Study exclusion criteria consisted of cadaveric, biomechanical, histologic, and kinematic results as well as analyses of nonoperative management, hemiarthroplasty, or reverse TSA. Studies were excluded if they did not report clinical and/or radiographic data. Minimum mean follow-up was 2 years. To discount the effect of other TSA technical innovations, we evaluated the same period for the 2 surgical approaches. The first study with clinical outcomes after LTO was published in early 2005,6 so all studies published before 2005 were excluded.
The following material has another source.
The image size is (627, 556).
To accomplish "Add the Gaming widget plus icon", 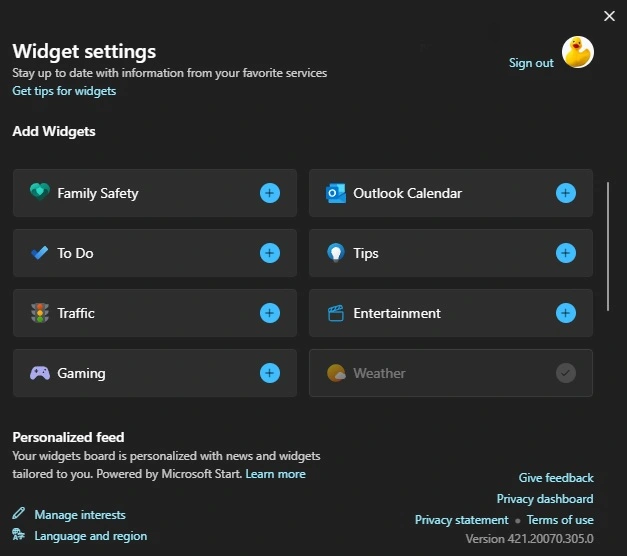I will click(270, 373).
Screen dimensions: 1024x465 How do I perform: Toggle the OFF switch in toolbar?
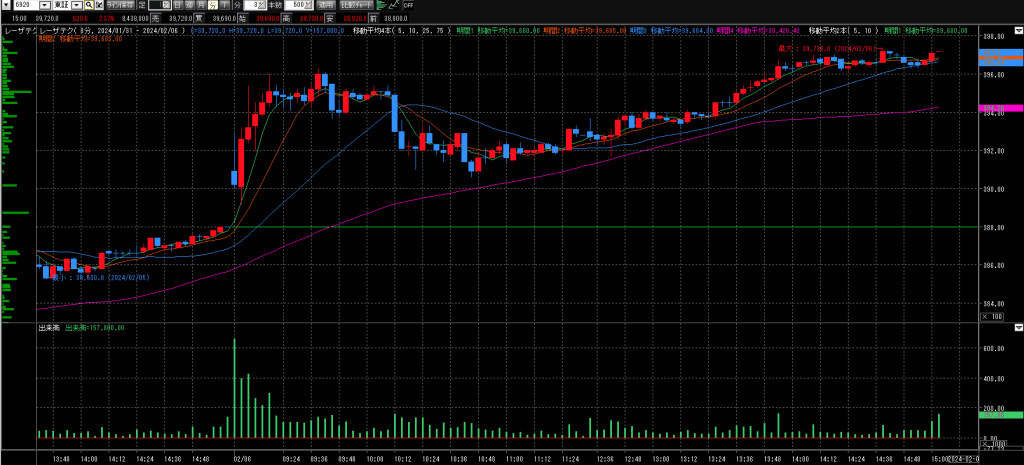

We reviewed all references within the studies included by the initial search algorithm: randomized control trials, retrospective and prospective cohort designs, case series, and treatment studies. Technical notes, review papers, letters to the editor, and level V evidence reviews were excluded. To avoid counting patients twice, we compared each study’s authors and data collection period with those of the other studies. If there was overlap in authorship, period, and place, only the study with the longer follow-up or more comprehensive data was included. All trials comparing ST and LTO were included. If the authors of a TSA study did not describe the approach used, that study was excluded from our review.

Data Extraction

We collected details of study design, sample size, and patient demographics (sex, age, hand dominance, primary diagnosis). We also abstracted surgical factors about the glenoid component (cemented vs uncemented; pegged vs keeled; all-polyethylene vs metal-backed) and the humeral component (cemented vs press-fit; stemmed vs stemless). Clinical outcomes included pain scores, functional scores, number of revisions, range of motion (ROM), and subscapularis-specific tests (eg, belly-press, liftoff). As pain scales varied between studies, all values were converted to a 10-point scoring scale (0 = no pain; 10 = maximum pain) for comparisons. Numerous functional outcome scores were reported, but the Constant score was the only one consistently used across studies, making it a good choice for comparisons. One study used Penn Shoulder Scores (PSSs) and directly compared ST and LTO groups, so its data were included. In addition, radiographic data were compiled: radiolucencies around the humeral stem and glenoid component, humeral head subluxation/migration, and osteotomy healing. The only consistent radiographic parameter available for comparisons between groups was the presence of radiolucencies.